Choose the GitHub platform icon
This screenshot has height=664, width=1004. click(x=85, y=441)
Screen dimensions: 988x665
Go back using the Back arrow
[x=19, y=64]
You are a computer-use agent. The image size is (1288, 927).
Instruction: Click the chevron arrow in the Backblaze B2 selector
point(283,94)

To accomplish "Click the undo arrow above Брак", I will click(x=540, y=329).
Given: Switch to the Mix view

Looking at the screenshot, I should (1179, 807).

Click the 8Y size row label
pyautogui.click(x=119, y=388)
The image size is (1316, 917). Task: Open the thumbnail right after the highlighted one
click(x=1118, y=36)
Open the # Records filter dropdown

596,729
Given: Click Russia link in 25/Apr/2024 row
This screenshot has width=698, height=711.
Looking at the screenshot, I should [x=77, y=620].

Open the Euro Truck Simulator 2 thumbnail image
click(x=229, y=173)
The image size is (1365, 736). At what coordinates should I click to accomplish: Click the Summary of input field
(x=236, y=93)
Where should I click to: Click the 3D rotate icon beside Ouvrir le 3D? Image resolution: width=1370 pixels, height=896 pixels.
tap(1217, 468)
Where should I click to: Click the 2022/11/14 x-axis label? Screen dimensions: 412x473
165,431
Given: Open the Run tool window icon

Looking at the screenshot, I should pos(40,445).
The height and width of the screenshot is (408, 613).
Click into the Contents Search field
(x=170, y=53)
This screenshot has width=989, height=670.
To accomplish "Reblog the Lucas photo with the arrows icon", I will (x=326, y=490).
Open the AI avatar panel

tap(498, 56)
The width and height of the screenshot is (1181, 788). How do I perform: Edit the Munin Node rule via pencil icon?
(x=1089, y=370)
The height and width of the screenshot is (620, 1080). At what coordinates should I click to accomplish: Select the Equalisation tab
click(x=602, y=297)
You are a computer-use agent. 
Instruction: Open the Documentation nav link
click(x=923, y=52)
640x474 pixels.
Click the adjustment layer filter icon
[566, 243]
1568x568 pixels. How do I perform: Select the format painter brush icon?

-----

Directions for this task:
Can you write out the stretch of the material from the line containing "640x474 pixels." through its end, substituting "fill layer" for "adjustment layer" and leaving everything else unchanged?

Solution to this problem:
640x474 pixels.
Click the fill layer filter icon
[566, 243]
1568x568 pixels. How do I perform: Select the format painter brush icon?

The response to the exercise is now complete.